**PASSAGE SHOWN**.
A hung parliament's IT policy will be determined by the major party
As IT not a major consideration in Liberal Democrat manifesto
Liberal Democrat leader Nick Clegg has made it clear that IT policy considerations are unlikely to form a major consideration in negotiations around forming the next government if polling on 6 May results in a hung parliament.
He insisted at his manifesto launch that he genuinely wants to become prime minister and firmly resisted stating who he would back if the Lib Dems hold the balance at Westminster, leaving him to play the role of kingmaker.
The constitution provides for the existing government – Gordon Brown's administration – to attempt to form a government capable of wielding a majority in the Commons even if he secures fewer seats than the Tories, so he would have to seek a minority party partner or partners with sufficient seats to secure a majority in an early vote on a Queen's speech detailing his programme.
Depending on the numbers game, that may not need to include the Lib Dems if, for instance, Brown only needed a handful of seats and secured better terms, for example, from the combined Plaid Cymru/SNP nationalist block, which could number a dozen or so.

**SOURCE EXCERPT**.
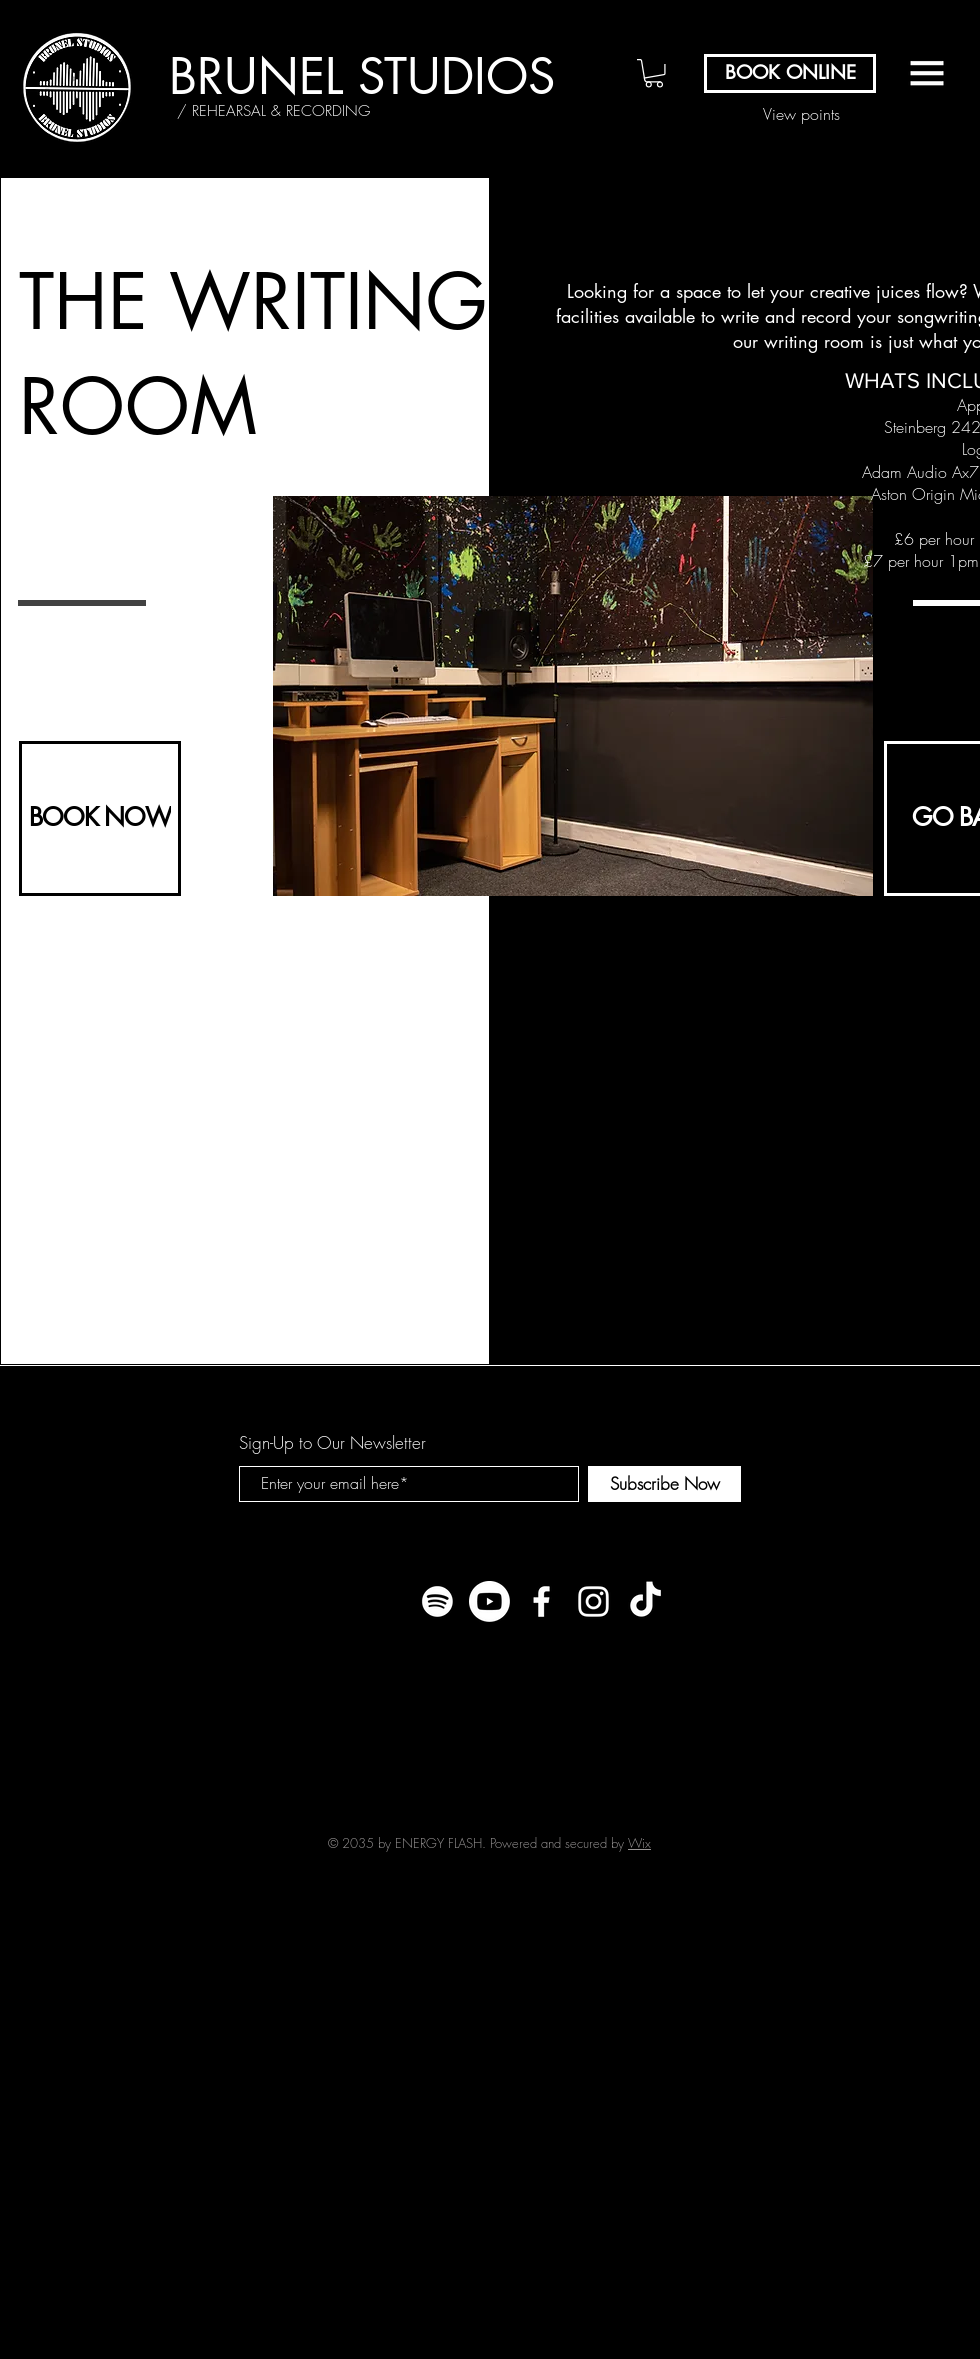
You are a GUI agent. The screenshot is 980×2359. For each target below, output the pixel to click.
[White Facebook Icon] (541, 1601)
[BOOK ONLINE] (790, 73)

**WHAT TO DO**.
1. According to the article on a hung parliament, on what date is polling set to take place?
2. Name every political party that the article on a hung parliament mentions by name.
3. Carry on the article on a hung parliament from the point where it ends.
The listing plays no part in what is asked here.

**RESPONSE LIST**.
1. 6 May

2. Liberal Democrats, Tories, Plaid Cymru, SNP

3.
In those circumstances, Tory leader David Cameron would only be invited by the Queen to try to form a government if Mr Brown failed.
Clegg has said the party that secures the most support has the moral right to seek to form a government, and he could be in a sufficiently strong position to enforce that view.
However, he has refused to state whether "most support" should be measured in votes (as it would in a proportional representation system which his party supports), which would in most recent polls mean the Conservatives, or in seats, which would mean Labour. Asked which, he replied: "both".
Clegg is desperate to avoid any sign that he might work with the Tories, because that would lead to Labour taunts that a vote for the Lib Dems was the same as a vote for the Tories, or with Labour because the Tories would claim a vote for a Lib Dem candidate was the same as voting Labour.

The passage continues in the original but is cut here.